I understand all that and that it is complex however my view is that if you choose to move to a different country to live you are responsible for doing these things. If you can't then perhaps you should not move. If I chose to move to Australia my parents could not just come over to be near me. I just don't understand why people expect to move the UK and have everything put in place to support how they want to live their lives.

randomer · 02/07/2020 15:25

" if you choose" exactly, it isn't always a choice. Its very complex.

Were the Mensahibs fluent in Hindi?

Fairyliz · 02/07/2020 15:46

As someone who lives nearby these sweatshops are an open secret. They are owned by Asians and staffed by Asians many who have grown up in thus country but still speak very poor English as there is little integration.
Of course the local council don’t do anything about it, they are shit scared of being called racist. Don’t want to lose their seats which depend on the Asian vote.

IrenetheQuaint · 02/07/2020 15:51

Yes, people should learn the language of the country they live in (and we should make it cheap and easy for them to do so). However, we have a public health emergency here and it is in everyone's interest that everyone living in Leicester understands what is happening and what the restrictions are.
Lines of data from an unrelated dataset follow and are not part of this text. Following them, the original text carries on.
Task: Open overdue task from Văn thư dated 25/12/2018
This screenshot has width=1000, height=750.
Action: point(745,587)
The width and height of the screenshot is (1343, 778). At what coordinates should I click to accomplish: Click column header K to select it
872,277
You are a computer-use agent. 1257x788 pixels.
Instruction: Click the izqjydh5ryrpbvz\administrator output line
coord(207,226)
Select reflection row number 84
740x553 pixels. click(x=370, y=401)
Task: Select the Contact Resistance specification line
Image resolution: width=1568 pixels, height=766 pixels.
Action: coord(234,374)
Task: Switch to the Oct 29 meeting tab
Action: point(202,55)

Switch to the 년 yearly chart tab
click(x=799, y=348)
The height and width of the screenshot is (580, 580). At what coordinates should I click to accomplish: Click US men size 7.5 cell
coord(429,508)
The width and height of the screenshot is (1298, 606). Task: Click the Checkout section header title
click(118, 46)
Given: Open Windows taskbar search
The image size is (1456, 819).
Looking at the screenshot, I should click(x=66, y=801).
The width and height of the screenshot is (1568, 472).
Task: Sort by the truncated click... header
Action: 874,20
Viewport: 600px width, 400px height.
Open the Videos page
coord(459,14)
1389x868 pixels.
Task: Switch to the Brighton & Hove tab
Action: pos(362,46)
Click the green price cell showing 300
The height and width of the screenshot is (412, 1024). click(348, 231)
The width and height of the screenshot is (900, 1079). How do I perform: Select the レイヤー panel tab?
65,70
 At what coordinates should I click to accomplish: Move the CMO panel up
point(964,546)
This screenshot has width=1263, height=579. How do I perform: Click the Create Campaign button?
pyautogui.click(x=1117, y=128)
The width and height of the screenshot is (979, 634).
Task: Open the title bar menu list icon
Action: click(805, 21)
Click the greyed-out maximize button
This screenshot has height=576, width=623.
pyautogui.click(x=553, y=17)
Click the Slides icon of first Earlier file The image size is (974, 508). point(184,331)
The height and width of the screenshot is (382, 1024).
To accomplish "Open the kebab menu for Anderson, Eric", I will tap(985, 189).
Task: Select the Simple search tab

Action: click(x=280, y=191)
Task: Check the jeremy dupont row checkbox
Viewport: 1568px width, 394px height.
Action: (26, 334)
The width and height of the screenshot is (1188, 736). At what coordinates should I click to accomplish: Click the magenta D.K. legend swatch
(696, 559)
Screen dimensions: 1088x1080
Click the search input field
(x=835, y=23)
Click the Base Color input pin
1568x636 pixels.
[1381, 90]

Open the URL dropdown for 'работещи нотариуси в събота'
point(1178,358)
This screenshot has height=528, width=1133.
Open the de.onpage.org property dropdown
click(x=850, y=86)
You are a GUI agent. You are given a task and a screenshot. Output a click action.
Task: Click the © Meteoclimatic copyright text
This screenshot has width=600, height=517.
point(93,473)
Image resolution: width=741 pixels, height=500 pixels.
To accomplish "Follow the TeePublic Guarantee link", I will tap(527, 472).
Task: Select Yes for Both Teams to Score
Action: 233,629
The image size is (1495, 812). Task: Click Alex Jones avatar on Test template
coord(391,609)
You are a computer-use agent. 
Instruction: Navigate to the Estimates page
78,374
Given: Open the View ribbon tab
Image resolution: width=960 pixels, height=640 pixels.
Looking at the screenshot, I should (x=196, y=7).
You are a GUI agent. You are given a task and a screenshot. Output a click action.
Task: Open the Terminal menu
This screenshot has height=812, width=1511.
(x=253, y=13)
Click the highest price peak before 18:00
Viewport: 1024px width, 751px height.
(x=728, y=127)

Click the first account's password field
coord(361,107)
Paying a small amount for translations of relevant documents is worth every penny.

CuriousaboutSamphire · 02/07/2020 15:58

No, I don't buy fast fashion.

Yes, this is what I usually respond with when people congratulate themselves for having toppled a statue.

Modern slavery is here, wherever you are in the UK you are close to it.

If you want to make BLM specifically meaningful in the UK look at your local takeaway, small clothing factory, food processing plant etc. Unfortunately you'll be horrified!

fascinated · 02/07/2020 17:30

@randomer

" if you choose" exactly, it isn't always a choice. Its very complex.

Were the Mensahibs fluent in Hindi?

Quite. That’s (partly) why it was so wrong!